La desaparición de una mujer de 52 años en el sur de Bogotá encendió una nueva alerta sobre los riesgos de los procedimientos estéticos en Colombia. Yulixa Toloza fue reportada como desaparecida después de someterse a una lipólisis láser en un establecimiento del barrio Venecia.
La Superintendencia Nacional de Salud intervino formalmente y solicitó información a la Secretaría Distrital de Salud de Bogotá para conocer los controles e inspecciones realizados sobre el centro estético Beauty Láser, donde se habría practicado el procedimiento.

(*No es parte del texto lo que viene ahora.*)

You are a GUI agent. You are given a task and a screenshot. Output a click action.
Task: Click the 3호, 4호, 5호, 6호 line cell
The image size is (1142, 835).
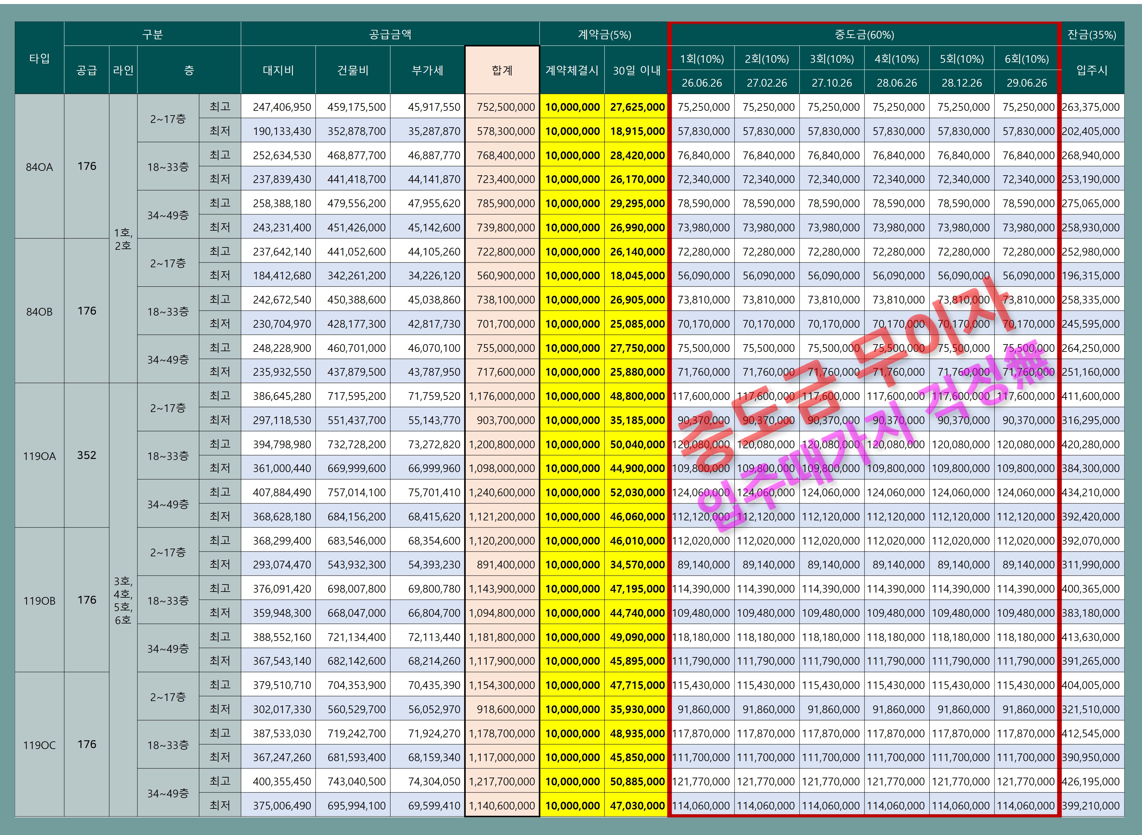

El requerimiento busca determinar si el establecimiento contaba con las condiciones exigidas y si existían antecedentes de irregularidades. La reacción institucional se da en un contexto de aumento de denuncias por servicios estéticos irregulares en la capital.
La Superintendencia convocará una mesa técnica nacional con el Ministerio de Salud, secretarías territoriales y asociaciones científicas para revisar protocolos y fortalecer la prevención. También hizo un llamado a intensificar la búsqueda activa y la inspección de establecimientos no registrados.
Entre enero de 2025 y mayo de 2026, la Secretaría Distrital de Salud recibió 282 quejas por irregularidades en servicios estéticos, de las cuales 194 correspondían a sitios clandestinos. Las autoridades reportaron complicaciones severas como infecciones, necrosis y lesiones permanentes.
Durante 2025 se realizaron 563 operativos y 814 visitas de inspección. En 2026 se llevan 129 operativos y 173 visitas de control. Las autoridades instan a verificar la habilitación de los centros y el registro de los profesionales en plataformas oficiales como Reps y Rethus.